Il devait essayer de convaincre ses homologues européens que la Libye allait s'engager dans des réformes institutionnelles, dans le but de ne pas perdre un allié proche. Mais en plus de la relation politique avec la Libye, c'est la position géographique de l'Italie, porte d'entrée de l'UE pour les pays arabes, qui inquiète les dirigeants italiens. Ils craignent en effet de subir de nouveaux flux massifs de migrants, peu de temps après les vagues de Tunisiens arrivés à Lampedusa.
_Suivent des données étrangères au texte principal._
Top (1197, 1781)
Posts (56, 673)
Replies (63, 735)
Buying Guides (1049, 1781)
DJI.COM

Selon la présidence hongroise de l'UE, Tripoli aurait menacé les 27 de mettre fin à la coopération frontalière pour bloquer l'immigration irrégulière si Bruxelles ne soutenait pas Khadafi.
Réconciliation nationale
La Libye a un "besoin urgent d'entamer un processus de réconciliation nationale, de réconciliation pacifique, de mettre un terme à la violence tout en défendant l'intégrité territoriale de la Libye", a insisté Franco Frattini.
Catherine Ashton a déclaré dimanche "entendre les menaces", affirmant que "au bout du compte, l'UE fait ce qui est juste".
Si la condamnation européenne du régime autoritaire libyen est encore faible pour certains, il est par ailleurs clair que l'Europe est en train de mettre en place une stratégie d'aide pour ses ressortissants:
Nous sommes extrêmement préoccupés, nous coordonnons l'évacuation éventuelle des citoyens de l'Union européenne de Libye, en particulier de Benghazi
Alors que la ministre des Affaires Etrangères espagnole, Trinidad Jimenez, parlait ce matin d'évacuer de Libye les citoyens de l'Union, un avion a été envoyé par Lisbonne en milieu de journée pour rapatrier les portugais et les européens à Tripoli.